Mine likes it warm too. Likes to snuggle to keep her warm.


----------



## dayzduke (Mar 18, 2005)

Maybe it's not so much that your cat likes the cold, but there is something outside that it wants.


----------



## Bengal Cat (Aug 17, 2004)

My cats love it warm but not humid. If its to humid they really slow down. But they both love finding a nice hot sunny spot and stretching out in it. Both are indoor cats so I dont know if it would be different if they wre outdoor critters


----------



## naznaz (Oct 31, 2005)

Wild or domestic,all of them has abilities to live hardly.(İn Turkey).I hope there will be nothing wrong with your cat.


----------



## BowerR64 (Aug 26, 2005)

Well i put a heat pad outside in my car and he has been hanging out there latley. Sometimes i find him out there laying on it sometimes i dont. I think he likes the freedom of comming and going when he wants more then anything. He doesnt have to wait for me to let him in or out or beg to go in or out.

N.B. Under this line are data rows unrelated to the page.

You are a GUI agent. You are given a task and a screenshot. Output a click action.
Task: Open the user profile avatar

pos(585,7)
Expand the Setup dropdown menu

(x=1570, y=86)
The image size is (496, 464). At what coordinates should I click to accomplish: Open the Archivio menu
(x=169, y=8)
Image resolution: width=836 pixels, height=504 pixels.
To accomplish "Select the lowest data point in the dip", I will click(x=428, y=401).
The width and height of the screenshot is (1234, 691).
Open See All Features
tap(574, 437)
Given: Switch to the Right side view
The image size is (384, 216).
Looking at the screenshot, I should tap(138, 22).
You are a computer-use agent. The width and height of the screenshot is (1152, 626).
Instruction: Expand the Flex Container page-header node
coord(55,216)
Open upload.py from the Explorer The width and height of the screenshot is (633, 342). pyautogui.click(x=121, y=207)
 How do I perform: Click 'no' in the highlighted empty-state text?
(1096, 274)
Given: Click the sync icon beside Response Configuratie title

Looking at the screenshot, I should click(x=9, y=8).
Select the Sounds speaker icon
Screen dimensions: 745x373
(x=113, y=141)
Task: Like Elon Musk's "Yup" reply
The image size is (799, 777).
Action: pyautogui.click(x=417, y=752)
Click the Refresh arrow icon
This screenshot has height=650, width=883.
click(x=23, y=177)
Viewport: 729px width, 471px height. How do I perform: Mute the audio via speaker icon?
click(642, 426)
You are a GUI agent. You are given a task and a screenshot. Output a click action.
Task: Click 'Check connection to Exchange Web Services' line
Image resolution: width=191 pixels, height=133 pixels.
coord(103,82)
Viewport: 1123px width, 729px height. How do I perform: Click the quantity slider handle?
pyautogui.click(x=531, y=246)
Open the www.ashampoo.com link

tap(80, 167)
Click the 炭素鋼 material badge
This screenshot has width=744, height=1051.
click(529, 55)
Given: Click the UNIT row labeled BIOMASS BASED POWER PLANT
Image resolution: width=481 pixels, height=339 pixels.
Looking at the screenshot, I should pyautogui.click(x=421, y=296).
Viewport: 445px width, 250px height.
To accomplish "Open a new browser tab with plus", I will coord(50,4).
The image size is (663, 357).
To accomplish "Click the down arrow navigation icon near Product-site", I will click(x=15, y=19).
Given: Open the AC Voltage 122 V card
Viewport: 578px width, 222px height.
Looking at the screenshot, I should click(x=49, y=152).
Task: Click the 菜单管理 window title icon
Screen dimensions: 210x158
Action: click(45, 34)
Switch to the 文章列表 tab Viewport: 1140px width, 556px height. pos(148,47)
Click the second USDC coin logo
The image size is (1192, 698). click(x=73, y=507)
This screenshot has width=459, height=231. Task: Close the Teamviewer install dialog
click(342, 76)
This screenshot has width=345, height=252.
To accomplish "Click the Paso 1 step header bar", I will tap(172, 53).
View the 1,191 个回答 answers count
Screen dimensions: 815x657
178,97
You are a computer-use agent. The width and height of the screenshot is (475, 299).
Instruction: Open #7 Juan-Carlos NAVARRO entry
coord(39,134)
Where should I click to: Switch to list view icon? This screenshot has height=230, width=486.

Wensday he brought me in a gift, i think this is why he likes to hang around outside.

The gift...









He brought this in the other day and i freaked. ewww, get that outta here. He looked at me like WAHT? whats wrong?

The old owner had snakes and he rewarded thomas when he caught a mouse and brought it in. He fed the rat/mouse/rabbit what ever to his snakes. Well i dont got no snakes, so keep that stuff outside! 8O


----------



## Nell (Apr 7, 2005)

Looks like you've got a good mouser. Trixie once brought me a "gift". I wa a black bird... funny thing is that she wasn't outside, but had brought it up from the basement... never did figure that one out.  

I believe the reason for cats giving their owners "gifts" is that they see us at the top of their social heirachy. They're offering us first dibs of their catch. 

Most of us would rather not have a dead mouse dropped at our feet, but if we get upset or mad it may confuse or upset the cat, so its best to praise them for a job well done.

As for whether or not my cats like it warm or cold, I'd have to say definatly warm. They love to sprawl out in sunny spots, and curl up in the blankets when it starts to get chilly. Sometimes I'll find them sitting right next to the heater where its really toasty.


----------



## demented_roadie (Nov 13, 2004)

I don't really know about Minority, he is an indoor only cat, but Jack likes going outside when it's warm. He hates it out there when it is cold. He usually heads out for the day, and returns at around 7pm (dinnertime).


----------



## manitu22 (Apr 25, 2003)

awwww!! poor mousie!!!!! I guess I can't say anything though because I eat meat too...just not live ones! Anytime I see the neighbors cat chasing a mouse I chase the cat away....I know it's their instinct but it's just too horrifying for me to watch.


----------



## BowerR64 (Aug 26, 2005)

Nell said:


> I believe the reason for cats giving their owners "gifts" is that they see us at the top of their social heirachy. They're offering us first dibs of their catch.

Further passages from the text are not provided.